Kageyama Mayuko nods approvingly. This is a fine table, nothing fancy, but of solid construction and quality wood. It will last. She lowers herself into a chair and shuffles it in as far as she can at the moment. It isn’t very far. Her swollen belly is in the way, her arms extend out in a rather awkward manner to reach where her plate would be in front of her.

“I don’t think we’re going to be at the table much, honey. At least not for a while.” Her husband, Saburo, drops himself into the chair beside her. “Why did we have to get a big one now? The old table was fine for the time being.”

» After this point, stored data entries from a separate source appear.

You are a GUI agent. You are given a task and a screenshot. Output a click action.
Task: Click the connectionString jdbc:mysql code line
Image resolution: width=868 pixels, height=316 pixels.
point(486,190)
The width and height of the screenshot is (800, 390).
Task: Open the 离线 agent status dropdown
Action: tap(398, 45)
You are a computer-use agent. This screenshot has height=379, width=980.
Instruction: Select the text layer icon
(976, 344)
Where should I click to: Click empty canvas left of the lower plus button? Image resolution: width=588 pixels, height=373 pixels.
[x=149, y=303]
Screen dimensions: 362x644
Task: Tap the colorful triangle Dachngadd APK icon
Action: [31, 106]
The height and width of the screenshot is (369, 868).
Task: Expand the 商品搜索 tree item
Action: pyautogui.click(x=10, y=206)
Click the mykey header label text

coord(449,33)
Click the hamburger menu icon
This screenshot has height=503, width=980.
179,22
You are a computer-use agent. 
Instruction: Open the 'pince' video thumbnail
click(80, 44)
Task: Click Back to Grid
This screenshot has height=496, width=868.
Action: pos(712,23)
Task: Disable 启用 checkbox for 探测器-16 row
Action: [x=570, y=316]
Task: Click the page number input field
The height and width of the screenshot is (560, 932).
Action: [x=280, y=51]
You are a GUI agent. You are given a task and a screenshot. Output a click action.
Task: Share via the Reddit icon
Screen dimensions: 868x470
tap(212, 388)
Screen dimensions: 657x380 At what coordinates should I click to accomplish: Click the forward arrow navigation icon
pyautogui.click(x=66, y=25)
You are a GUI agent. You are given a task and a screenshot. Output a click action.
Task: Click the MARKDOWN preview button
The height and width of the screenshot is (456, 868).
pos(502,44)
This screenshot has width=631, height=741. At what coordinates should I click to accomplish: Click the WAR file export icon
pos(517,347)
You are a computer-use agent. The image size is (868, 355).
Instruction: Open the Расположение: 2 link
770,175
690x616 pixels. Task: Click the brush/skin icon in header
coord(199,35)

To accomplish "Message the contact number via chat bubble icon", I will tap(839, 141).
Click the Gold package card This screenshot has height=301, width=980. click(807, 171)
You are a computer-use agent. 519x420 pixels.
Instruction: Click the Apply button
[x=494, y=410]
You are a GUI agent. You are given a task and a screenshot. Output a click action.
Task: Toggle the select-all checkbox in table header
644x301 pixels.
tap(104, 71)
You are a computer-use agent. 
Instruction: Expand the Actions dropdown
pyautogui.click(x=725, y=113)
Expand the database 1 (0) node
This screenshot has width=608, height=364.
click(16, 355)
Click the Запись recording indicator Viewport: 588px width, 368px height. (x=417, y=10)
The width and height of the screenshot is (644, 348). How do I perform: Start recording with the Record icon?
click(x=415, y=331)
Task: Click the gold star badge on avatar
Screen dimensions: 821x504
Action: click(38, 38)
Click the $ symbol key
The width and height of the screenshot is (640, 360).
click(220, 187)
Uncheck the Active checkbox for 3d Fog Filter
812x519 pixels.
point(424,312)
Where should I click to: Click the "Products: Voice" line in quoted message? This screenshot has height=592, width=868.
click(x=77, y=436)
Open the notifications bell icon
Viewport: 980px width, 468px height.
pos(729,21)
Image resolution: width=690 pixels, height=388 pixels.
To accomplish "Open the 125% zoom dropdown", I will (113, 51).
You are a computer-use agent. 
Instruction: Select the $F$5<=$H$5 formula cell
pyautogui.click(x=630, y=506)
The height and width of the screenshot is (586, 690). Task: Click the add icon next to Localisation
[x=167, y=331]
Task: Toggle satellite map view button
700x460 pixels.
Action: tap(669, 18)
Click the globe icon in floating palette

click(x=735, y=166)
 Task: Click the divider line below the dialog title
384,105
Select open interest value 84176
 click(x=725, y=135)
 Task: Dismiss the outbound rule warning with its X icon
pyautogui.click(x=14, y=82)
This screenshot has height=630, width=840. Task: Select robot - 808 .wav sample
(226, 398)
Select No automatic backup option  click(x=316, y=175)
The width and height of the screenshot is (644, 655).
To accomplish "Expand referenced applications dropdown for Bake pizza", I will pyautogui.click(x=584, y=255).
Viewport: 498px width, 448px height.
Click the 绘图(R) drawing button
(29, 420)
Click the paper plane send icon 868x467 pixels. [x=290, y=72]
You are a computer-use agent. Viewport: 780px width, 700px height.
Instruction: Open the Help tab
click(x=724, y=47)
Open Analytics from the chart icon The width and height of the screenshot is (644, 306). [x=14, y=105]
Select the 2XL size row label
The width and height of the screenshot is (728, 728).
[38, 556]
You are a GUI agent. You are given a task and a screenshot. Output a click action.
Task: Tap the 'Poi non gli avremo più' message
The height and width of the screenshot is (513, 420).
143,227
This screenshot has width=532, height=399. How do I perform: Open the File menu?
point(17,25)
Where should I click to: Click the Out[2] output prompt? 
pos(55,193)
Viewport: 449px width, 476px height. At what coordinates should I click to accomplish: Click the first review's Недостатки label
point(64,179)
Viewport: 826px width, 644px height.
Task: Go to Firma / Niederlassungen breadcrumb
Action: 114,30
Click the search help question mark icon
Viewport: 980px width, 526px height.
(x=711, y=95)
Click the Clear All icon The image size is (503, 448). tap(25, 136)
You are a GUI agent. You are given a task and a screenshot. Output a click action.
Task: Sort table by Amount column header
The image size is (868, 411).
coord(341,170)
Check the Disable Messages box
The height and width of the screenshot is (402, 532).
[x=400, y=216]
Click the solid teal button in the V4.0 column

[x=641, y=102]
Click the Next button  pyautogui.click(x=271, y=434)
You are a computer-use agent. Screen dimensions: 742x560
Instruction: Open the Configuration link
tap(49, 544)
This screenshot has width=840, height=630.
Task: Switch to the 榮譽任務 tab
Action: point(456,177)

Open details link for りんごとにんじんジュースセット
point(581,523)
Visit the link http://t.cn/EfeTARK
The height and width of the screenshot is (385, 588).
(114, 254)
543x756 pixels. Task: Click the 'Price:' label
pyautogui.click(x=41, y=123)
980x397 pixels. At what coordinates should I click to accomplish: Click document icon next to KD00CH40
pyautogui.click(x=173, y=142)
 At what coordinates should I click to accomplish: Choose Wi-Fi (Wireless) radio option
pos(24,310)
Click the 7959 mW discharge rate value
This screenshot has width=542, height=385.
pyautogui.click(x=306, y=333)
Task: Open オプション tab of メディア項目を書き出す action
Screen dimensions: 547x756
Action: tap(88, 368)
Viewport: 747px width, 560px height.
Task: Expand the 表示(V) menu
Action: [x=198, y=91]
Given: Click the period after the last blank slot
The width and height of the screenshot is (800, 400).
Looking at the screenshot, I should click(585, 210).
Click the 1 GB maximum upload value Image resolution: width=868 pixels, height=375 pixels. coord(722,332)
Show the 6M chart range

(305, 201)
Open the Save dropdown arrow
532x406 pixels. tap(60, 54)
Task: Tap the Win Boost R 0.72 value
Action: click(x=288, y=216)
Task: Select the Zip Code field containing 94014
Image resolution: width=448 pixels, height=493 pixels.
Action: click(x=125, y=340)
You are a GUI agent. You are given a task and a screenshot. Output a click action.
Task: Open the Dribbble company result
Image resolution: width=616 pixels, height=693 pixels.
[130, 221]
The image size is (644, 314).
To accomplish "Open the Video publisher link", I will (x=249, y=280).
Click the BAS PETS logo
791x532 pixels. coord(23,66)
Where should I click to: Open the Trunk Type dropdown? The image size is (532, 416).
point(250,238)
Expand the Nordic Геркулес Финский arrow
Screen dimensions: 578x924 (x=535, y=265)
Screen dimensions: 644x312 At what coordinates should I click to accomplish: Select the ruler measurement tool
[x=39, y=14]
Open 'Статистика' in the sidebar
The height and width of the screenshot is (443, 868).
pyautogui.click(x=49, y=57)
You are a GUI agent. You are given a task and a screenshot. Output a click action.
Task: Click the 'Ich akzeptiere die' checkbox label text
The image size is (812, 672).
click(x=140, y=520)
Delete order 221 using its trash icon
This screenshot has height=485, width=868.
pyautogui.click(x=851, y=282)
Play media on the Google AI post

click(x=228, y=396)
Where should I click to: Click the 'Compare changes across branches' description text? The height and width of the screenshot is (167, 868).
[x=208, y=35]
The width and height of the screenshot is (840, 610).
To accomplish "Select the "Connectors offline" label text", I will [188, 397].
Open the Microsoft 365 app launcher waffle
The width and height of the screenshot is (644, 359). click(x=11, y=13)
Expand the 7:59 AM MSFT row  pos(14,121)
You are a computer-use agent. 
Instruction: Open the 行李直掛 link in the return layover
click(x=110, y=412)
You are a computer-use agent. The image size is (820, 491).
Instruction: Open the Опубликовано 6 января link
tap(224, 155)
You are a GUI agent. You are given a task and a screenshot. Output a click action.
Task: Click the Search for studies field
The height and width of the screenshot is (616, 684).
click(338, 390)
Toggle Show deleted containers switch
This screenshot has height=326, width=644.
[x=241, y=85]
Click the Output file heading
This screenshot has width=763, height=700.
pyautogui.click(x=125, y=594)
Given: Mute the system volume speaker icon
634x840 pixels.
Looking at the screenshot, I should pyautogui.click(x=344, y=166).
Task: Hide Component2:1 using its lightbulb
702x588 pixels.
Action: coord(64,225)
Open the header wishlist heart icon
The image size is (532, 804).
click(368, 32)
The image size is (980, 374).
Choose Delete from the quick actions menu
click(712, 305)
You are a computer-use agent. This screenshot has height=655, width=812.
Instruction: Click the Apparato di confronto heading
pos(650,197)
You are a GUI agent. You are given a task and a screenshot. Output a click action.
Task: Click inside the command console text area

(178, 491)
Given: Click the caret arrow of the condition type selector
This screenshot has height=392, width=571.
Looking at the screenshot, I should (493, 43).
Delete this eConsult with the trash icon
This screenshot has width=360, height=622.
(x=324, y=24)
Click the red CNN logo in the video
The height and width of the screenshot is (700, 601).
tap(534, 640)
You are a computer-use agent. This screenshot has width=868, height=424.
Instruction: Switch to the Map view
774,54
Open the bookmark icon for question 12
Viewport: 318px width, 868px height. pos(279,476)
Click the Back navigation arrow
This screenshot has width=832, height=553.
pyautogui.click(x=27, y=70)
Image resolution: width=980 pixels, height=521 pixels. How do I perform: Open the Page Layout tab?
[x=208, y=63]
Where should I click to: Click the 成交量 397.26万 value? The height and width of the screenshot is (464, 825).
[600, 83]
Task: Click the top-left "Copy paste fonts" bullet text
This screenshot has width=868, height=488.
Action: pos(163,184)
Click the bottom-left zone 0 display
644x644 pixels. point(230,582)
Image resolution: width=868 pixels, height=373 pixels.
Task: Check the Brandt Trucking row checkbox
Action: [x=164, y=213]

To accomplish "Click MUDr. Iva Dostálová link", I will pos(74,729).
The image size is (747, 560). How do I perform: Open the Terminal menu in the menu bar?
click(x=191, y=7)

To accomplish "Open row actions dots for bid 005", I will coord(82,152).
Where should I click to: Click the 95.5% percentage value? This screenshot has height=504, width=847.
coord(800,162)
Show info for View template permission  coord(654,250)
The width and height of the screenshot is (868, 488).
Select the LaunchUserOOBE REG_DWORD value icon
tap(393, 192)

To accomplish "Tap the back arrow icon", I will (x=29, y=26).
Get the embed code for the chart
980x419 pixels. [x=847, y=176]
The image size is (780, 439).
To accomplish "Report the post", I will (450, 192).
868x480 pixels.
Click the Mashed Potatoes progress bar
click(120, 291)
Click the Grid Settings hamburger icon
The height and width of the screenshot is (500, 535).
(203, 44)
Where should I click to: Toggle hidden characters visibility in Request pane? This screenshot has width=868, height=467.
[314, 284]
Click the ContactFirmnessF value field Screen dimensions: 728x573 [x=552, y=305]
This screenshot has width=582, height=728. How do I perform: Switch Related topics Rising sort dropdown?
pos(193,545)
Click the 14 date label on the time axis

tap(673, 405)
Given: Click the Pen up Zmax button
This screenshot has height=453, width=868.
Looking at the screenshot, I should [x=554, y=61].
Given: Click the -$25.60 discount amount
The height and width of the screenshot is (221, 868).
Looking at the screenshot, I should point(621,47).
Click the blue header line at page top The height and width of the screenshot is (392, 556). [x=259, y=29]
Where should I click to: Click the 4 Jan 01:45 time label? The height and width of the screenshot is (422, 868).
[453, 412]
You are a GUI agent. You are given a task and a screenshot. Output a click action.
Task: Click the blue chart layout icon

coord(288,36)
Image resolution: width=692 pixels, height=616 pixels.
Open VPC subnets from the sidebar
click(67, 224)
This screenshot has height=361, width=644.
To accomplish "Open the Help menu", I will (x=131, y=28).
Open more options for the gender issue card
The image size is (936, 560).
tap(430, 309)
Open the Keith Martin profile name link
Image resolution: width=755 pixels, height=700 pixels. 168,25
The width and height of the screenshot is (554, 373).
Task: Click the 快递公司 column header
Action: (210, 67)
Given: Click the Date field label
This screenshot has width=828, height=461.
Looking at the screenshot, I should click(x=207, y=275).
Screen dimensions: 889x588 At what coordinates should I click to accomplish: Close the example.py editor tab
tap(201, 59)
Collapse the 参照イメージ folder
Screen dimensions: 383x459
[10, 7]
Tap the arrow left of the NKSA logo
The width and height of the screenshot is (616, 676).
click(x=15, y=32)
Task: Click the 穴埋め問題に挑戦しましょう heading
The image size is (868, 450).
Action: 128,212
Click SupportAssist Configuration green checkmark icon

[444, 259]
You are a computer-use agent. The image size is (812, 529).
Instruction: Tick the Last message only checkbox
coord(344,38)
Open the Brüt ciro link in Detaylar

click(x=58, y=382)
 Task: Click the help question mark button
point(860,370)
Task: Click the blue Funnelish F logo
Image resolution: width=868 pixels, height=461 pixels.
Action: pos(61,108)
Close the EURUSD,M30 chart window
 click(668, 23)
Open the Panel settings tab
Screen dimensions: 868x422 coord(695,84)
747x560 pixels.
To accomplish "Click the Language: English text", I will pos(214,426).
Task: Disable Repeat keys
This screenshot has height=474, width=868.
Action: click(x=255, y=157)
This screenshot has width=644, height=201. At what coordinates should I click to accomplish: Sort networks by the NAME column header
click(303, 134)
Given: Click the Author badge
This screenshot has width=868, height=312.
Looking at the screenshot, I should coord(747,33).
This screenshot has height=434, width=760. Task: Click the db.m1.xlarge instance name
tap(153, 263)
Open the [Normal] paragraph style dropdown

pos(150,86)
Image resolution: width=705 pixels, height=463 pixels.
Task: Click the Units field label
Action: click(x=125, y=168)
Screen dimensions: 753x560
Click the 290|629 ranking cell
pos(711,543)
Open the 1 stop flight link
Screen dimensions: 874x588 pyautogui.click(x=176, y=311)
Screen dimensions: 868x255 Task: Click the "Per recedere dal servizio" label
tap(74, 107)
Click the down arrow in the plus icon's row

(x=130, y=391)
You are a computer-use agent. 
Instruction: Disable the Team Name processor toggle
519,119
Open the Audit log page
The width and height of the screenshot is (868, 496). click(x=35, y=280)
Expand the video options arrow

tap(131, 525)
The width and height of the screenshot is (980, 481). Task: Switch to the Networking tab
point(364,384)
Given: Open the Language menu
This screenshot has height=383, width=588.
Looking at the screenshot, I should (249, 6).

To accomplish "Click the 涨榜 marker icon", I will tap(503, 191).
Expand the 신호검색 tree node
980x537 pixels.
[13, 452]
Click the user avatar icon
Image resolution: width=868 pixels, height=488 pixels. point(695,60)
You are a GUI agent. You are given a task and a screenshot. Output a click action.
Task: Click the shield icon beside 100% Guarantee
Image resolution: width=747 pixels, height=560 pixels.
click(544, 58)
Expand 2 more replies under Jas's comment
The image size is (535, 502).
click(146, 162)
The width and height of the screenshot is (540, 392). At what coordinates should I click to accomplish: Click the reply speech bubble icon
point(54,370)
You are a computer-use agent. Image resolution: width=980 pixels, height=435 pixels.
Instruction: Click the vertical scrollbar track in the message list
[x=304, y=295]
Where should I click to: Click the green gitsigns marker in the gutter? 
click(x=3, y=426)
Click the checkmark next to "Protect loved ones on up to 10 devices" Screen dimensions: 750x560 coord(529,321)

Mayuko shakes her head, eyes fixed on the empty spaces across from her. They won’t be empty much longer.

“Family dinners are important. I want our children to grow up with good habits and full bellies. Dinner time is family time. We’re having a baby. We need a family sized table.”

Her husband chuckles at how serious she is about a piece of furniture, but he understands the sentiment. This will be a family that talks at mealtimes. Communicates.

“How’s the kiddo?” he asks, running a large hand over her baby bump.

Saburo bites the inside of his cheek when his wife frowns.

“The doctor said it’s a little unusual for the baby to be so still this late in the pregnancy. But that everything else seemed fine and we shouldn’t stress about it. He said it was important I don’t get too worked up.”

“What about the tingling?”

Mayuko makes a face.

“He thinks its from inactivity. Low blood flow. I told him a hundred times I've been up and about like normal and taking walks and everything. I don’t know if he believes me. I don’t know what else to tell him. Every time I get really emotional the whole-“ She gestures vaguely at her stomach. “starts getting itchy. Like it’s tickling on the inside. It’s not pins and needles. I know the difference.”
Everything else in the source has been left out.